Brincadeira olímpica: por que os esportes mais lúdicos têm nos atraído?
A memória é imprecisa, não me traz mais que umas imagens breves, crianças ajeitando suas bicicletas de rodinha, alinhando-se numa invisível largada, partindo rua abaixo numa corrida. E então a declaração atrevida na voz de um menino: "Brincando nada! Treinando para as olimpíadas dos anos 2000!" Essa propaganda de alguma marca esquecida tem lá seus trinta anos, e no entanto insiste em retornar à mente a cada vez que chegam os jogos olímpicos. Como toda propaganda, faz mais que vender um produto: captura um sentido, evoca um espírito, revela uma visão de mundo.
Se perdura no tempo, ou ao menos na memória deste escriba, é porque manifesta porventura algo de verdadeiro. Neste caso, talvez as intrincadas relações entre o lúdico e o esportivo, entre a diversão e a competição mais aguerrida. Há um pouco dessa dicotomia em cada disputa olímpica, a conversão de uma brincadeira originária numa prova de aparência seríssima, que se acredita selar o destino de todos os envolvidos. Da leveza infantil com que cada sujeito ali presente se divertiu algum dia passa-se ao peso insuportável do resultado, e assim também ao riso desabrido ou ao choro desconsolado.
Nos esportes que têm se feito mais atraentes, é curioso, a dimensão de brincadeira é nítida: no surfe, no skate, no tênis de mesa, ou naquilo que a ginástica artística tem de dança e acrobacia. Ninguém ignora o esforço hercúleo que cada atleta fez para estar ali, os anos de disciplina, a repetição interminável de cada movimento que também é própria da brincadeira, segundo Walter Benjamin. Mas o que é bonito nesses esportes é que ainda preservam certa margem para o imprevisto, a espontaneidade, a variedade dos gestos livres. Para seus expoentes, o prazer talvez não esteja de todo perdido: estão a um só tempo concentrados e relaxados, e é nos súbitos lampejos de liberdade que se dão seus lances decisivos. Eis o encanto que suscitam.
Dedicação, concentração, disciplina: essas são as lições que costumamos tirar dos esportistas que admiramos, e é justo que assim seja. Mas talvez devamos aprender um tanto de sua descontração, de sua audácia desavisada, da leveza distraída com que se movem às vezes, nem que seja por alguns instantes. Valorizar em seus feitos não o que eles têm de maquinal e previsível, não sua capacidade rígida de cumprir requisitos. E sim seus atos mais inventivos, o modo como expandem também as diretrizes do esporte e da imaginação humana, abrindo lugar ao inesperado, ao inaudito.

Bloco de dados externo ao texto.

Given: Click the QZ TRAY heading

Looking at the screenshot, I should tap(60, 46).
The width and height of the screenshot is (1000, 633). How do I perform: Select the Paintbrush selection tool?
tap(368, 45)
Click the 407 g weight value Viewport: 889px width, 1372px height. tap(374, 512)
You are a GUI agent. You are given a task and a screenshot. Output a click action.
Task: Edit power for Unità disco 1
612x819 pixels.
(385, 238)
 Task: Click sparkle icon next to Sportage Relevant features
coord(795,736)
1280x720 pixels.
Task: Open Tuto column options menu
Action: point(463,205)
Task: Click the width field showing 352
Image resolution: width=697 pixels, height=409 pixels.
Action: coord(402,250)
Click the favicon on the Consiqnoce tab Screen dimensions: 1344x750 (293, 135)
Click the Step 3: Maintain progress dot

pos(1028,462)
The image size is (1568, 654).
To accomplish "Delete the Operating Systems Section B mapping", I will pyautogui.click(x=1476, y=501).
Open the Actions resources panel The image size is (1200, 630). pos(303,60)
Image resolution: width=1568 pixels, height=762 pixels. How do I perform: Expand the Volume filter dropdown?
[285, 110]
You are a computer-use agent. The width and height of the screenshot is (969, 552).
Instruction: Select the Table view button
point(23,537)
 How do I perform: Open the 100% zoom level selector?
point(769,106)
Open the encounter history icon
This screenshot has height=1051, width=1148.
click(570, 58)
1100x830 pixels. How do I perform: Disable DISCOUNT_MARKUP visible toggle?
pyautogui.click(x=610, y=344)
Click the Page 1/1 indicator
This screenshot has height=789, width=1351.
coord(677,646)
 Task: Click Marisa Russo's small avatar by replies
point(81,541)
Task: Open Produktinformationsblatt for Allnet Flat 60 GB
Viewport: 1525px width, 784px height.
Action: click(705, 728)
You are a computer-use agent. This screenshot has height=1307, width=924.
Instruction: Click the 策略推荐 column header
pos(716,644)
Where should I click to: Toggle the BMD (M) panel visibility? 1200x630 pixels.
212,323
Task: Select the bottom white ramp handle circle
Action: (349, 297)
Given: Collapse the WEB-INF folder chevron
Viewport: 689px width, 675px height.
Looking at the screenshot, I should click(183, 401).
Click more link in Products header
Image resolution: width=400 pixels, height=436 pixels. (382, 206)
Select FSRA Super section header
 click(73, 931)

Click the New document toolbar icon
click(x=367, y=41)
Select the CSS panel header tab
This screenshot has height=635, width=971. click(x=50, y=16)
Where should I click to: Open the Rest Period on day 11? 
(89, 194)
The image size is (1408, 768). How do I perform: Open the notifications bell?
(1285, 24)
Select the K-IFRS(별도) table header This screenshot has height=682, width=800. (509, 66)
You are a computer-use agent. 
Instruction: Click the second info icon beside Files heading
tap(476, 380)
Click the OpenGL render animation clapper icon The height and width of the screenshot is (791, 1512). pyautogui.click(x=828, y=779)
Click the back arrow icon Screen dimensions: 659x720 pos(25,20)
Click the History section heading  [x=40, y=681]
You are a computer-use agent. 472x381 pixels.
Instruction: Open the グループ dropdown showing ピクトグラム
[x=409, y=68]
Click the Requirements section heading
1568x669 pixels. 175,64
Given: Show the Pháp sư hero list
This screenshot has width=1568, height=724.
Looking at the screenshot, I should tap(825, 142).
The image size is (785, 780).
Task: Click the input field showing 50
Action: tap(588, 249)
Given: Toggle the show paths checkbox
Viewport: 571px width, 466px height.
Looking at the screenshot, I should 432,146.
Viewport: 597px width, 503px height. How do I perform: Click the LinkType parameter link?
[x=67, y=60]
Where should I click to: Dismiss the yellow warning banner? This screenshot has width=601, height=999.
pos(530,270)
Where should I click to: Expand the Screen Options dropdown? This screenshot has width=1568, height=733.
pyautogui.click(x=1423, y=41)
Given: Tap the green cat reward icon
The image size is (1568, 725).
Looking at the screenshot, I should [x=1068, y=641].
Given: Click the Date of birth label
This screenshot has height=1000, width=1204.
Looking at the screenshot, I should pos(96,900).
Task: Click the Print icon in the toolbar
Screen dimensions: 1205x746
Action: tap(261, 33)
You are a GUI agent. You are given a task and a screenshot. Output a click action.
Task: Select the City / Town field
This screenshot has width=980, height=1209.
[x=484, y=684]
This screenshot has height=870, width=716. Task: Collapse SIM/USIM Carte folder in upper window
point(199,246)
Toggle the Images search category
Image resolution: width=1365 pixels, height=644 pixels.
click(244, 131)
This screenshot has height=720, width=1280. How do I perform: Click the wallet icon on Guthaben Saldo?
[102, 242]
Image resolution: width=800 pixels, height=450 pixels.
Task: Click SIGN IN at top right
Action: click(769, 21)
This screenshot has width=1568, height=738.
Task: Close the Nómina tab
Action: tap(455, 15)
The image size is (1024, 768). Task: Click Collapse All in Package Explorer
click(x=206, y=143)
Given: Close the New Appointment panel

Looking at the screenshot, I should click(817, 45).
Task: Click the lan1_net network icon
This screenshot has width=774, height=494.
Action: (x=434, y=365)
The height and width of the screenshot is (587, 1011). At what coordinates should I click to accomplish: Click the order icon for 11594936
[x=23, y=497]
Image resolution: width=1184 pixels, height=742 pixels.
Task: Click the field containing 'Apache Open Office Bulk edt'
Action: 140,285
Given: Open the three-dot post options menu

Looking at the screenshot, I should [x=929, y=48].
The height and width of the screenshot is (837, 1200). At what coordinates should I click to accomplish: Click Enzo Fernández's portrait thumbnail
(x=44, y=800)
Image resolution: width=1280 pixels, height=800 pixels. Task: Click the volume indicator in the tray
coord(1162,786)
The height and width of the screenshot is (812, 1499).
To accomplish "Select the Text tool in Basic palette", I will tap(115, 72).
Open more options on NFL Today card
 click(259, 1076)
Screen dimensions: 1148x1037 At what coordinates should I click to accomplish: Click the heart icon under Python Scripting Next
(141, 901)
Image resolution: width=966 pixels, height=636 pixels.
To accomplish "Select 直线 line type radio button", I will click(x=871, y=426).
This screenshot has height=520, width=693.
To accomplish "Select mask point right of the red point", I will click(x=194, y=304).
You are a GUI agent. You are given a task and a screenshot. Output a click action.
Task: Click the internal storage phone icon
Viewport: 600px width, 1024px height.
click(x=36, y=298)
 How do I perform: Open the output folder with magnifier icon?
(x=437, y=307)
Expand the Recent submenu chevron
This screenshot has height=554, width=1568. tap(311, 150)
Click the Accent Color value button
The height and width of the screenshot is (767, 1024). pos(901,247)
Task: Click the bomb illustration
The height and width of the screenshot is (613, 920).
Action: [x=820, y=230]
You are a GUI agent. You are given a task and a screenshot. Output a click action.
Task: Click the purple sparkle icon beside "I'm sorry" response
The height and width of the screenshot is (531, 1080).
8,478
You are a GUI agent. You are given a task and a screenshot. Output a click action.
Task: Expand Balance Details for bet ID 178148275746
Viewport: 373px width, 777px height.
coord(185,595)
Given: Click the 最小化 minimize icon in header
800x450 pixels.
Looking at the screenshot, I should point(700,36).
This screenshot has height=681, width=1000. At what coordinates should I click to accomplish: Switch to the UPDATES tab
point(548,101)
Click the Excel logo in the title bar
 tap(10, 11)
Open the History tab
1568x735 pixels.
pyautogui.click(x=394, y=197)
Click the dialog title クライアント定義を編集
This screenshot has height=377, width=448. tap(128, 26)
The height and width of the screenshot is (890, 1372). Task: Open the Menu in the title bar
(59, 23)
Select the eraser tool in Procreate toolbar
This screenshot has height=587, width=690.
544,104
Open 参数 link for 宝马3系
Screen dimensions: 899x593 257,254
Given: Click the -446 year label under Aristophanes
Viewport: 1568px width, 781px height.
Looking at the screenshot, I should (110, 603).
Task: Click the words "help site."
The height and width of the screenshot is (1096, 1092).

Desaprender a brincar, nisso tem consistido, tristemente, boa parte do nosso amadurecimento. Adultos, rimos muito, fazemos da chacota e da ironia nosso modo relaxado de estar no mundo, mas nada disso é de fato brincar. Temos nossos jogos, sim, distrações regulares nas quais empenhamos nossos dias, mas para jogar é preciso seguir regras quase sempre estritas, e o jogo só faz sentido dentro dessa disciplina. A brincadeira é contrária a tal lógica. Quem tem a chance de acompanhar crianças em seus momentos espontâneos se depara com a evidência do que perdemos: quanto mais livre a brincadeira, mais criativa, mais divertida, mais transcendente. A brincadeira é um ato de imaginação que almeja a não encontrar limites.
A brincadeira opõe-se à sensatez, enfrenta o senso de realidade, e assim nos faz mais audazes, mais inconsequentes. Escrever já foi para mim uma forma de brincar, ao menos enquanto não vislumbrava no exercício de alinhar palavras nenhuma profissão, nenhuma carreira. Hoje preciso esquecer essa gravidade excessiva para enfim escrever: brincar que sou comentarista esportivo e assim falar das olimpíadas, brincar que sei algo sobre a vida e assim tratar do comportamento humano. Em dias melhores, a brincadeira é mais viva do que isso: as palavras traem seus sentidos comuns, tornam-se metafóricas, as frases ganham contornos imprevistos. Nem sempre, porém, alguma poesia se apresenta, nem sempre sei brincar de ser poético.
Seja como for, sei que não convém sucumbir ao peso, ao desconsolo, à cobrança desmedida. Se convém aprender algo com os atletas brincantes, como eu dizia, convém também preservar um pouco da leveza que perpassa estes dias olímpicos, estes dias de uma brincadeira coletiva à qual tantos nos dedicamos com afinco - uns como espectadores boquiabertos, outros como esportistas. Quem sabe assim possamos ser, terminada a brincadeira, ainda um tanto espontâneos, inventivos, livres.